- [INSTRUCTIONS TO FOLLOW] Copy the entries from the line with "Tap the drag" up to and including the line with "Looking at the screenshot, I should (154, 121).", switching "Given" to "Goal" and changing nothing else. Give only those lines.

- [GIVEN DATA]
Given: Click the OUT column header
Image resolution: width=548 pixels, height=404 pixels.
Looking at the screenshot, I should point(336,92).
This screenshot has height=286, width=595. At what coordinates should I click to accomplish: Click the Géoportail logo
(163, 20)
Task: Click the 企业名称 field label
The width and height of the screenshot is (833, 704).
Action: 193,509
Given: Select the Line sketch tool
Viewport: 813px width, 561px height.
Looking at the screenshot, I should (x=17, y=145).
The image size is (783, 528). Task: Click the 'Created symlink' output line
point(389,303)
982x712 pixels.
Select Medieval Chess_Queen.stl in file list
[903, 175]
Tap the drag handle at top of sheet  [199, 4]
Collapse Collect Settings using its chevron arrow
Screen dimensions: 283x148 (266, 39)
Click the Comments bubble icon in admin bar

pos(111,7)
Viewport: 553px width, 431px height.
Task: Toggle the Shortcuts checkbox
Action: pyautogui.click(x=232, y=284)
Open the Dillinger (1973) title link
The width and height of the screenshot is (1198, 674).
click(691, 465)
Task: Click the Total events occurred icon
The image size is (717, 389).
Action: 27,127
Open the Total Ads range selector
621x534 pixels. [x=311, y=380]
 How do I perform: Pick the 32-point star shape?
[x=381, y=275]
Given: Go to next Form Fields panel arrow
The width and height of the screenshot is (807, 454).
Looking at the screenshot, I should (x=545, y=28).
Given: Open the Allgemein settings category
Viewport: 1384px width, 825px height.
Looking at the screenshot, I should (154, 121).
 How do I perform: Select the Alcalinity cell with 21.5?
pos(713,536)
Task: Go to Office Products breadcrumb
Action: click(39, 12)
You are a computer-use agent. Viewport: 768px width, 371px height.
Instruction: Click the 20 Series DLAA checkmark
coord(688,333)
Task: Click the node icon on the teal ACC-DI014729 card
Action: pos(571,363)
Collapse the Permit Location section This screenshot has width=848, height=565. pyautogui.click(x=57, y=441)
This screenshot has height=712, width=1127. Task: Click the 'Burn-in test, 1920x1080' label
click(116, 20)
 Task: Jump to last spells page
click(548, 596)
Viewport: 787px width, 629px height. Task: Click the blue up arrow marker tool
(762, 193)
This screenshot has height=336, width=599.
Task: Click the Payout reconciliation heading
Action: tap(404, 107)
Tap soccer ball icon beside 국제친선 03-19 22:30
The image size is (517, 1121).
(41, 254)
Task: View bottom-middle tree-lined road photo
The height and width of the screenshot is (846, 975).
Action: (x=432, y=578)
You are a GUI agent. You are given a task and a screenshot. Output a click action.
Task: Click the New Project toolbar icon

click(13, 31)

- [COMPLETE OUTPUT]
Tap the drag handle at top of sheet  [199, 4]
Collapse Collect Settings using its chevron arrow
Screen dimensions: 283x148 (266, 39)
Click the Comments bubble icon in admin bar

pos(111,7)
Viewport: 553px width, 431px height.
Task: Toggle the Shortcuts checkbox
Action: pyautogui.click(x=232, y=284)
Open the Dillinger (1973) title link
The width and height of the screenshot is (1198, 674).
click(691, 465)
Task: Click the Total events occurred icon
The image size is (717, 389).
Action: 27,127
Open the Total Ads range selector
621x534 pixels. [x=311, y=380]
 How do I perform: Pick the 32-point star shape?
[x=381, y=275]
Goal: Go to next Form Fields panel arrow
The width and height of the screenshot is (807, 454).
Looking at the screenshot, I should (x=545, y=28).
Goal: Open the Allgemein settings category
Viewport: 1384px width, 825px height.
Looking at the screenshot, I should (154, 121).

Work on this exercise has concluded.